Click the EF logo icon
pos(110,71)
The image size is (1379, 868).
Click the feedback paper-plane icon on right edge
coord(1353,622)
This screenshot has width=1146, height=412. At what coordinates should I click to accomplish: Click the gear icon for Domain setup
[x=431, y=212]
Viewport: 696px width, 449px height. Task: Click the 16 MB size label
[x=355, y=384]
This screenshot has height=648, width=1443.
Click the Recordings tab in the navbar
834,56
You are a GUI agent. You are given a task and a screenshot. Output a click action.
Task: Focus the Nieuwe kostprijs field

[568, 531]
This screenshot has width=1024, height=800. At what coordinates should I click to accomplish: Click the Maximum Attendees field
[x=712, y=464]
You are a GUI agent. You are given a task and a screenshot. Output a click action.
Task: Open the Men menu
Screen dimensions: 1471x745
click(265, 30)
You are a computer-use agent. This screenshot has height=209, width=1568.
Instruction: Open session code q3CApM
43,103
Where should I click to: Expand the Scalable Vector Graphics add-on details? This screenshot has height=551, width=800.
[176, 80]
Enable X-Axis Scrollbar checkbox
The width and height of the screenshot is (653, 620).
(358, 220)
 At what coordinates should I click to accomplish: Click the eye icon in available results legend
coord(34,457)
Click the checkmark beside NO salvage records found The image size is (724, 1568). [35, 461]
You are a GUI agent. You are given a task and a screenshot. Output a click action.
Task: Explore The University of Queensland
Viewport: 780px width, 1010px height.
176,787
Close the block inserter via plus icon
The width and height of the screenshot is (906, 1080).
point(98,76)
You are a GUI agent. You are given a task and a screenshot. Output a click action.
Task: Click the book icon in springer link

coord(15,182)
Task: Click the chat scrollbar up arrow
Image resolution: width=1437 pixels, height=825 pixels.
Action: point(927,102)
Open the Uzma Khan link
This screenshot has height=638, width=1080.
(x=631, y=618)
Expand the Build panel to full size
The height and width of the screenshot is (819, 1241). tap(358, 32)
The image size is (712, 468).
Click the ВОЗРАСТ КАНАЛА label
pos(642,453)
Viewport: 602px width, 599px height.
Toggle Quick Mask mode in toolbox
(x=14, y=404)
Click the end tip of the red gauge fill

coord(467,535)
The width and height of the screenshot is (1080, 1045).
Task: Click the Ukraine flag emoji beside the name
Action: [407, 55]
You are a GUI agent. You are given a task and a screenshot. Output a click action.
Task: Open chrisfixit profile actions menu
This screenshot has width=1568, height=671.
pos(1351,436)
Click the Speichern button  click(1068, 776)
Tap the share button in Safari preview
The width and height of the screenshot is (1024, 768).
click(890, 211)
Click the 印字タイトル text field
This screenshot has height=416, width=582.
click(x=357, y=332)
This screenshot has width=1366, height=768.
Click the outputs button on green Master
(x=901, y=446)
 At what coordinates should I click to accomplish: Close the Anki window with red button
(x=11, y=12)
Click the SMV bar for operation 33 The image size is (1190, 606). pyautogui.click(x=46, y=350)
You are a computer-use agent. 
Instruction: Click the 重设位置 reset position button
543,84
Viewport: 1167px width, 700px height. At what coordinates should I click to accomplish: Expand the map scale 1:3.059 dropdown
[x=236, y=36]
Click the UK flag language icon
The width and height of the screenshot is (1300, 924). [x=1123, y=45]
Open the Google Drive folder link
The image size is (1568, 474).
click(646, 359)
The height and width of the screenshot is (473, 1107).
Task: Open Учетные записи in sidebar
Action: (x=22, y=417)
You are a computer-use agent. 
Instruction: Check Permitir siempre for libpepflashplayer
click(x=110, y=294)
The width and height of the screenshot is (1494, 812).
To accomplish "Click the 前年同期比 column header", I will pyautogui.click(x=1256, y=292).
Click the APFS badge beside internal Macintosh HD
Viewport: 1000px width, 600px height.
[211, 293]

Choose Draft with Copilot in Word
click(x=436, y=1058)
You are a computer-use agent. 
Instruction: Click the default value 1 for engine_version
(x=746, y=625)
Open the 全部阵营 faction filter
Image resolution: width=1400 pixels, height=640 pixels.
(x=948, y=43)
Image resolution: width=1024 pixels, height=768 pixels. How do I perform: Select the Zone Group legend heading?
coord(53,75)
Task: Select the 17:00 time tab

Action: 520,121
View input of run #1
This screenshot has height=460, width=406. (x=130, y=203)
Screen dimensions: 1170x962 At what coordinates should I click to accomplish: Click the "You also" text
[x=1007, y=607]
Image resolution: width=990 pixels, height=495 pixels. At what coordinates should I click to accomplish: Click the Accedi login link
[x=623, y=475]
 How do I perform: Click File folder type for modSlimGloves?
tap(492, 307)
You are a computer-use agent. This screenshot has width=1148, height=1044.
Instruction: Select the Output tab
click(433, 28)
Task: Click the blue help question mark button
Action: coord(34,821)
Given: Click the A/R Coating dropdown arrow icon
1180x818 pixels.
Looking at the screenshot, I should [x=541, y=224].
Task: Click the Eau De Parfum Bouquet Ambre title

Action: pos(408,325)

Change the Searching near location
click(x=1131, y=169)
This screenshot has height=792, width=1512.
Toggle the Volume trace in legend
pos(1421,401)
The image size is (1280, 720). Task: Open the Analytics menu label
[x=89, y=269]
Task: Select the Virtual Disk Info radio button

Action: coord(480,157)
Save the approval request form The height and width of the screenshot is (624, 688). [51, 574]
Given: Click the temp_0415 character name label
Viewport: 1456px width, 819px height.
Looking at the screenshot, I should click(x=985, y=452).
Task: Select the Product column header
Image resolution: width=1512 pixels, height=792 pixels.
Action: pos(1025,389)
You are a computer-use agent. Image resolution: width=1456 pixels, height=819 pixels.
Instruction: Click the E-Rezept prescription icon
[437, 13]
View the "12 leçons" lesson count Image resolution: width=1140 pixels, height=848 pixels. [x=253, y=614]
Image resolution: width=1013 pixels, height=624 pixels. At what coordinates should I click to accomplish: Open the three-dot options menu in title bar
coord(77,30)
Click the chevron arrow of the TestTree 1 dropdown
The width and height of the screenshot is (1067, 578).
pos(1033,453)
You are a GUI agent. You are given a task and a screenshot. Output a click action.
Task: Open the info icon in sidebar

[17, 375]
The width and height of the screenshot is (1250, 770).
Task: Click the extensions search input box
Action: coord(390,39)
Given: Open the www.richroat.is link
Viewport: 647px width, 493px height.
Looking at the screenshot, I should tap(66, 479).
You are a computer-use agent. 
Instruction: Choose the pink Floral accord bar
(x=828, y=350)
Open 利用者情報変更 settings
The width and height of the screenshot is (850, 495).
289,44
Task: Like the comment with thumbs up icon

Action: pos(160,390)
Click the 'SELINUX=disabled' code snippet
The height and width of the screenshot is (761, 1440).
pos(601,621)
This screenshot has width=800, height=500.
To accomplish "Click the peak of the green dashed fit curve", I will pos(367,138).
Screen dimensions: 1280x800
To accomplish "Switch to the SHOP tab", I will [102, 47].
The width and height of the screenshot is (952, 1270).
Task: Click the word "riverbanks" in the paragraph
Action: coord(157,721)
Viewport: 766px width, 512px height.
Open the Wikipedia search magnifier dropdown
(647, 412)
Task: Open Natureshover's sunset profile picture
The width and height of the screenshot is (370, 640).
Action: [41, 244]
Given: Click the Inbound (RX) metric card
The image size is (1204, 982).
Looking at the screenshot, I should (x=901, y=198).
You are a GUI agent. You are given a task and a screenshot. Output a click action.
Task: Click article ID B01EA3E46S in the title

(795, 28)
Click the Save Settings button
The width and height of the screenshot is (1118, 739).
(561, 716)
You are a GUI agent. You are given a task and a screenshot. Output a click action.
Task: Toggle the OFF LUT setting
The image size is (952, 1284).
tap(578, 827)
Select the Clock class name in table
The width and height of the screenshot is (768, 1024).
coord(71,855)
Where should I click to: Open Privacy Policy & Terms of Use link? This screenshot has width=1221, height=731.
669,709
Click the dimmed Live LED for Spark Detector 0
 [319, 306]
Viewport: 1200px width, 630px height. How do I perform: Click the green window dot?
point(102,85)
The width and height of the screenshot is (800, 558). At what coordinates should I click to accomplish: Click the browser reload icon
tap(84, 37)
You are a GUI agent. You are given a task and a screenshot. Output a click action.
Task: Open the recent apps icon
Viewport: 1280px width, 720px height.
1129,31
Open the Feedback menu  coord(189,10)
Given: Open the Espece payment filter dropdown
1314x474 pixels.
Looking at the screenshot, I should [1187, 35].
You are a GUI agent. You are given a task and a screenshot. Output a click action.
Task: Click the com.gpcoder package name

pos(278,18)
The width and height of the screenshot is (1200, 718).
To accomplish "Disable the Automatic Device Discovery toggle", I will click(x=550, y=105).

Problem → Find every line of the data that includes the string "arrow". Copy each of those lines.

Exercise answer →
Task: Click the chat scrollbar up arrow
Given: Click the A/R Coating dropdown arrow icon
Click the chevron arrow of the TestTree 1 dropdown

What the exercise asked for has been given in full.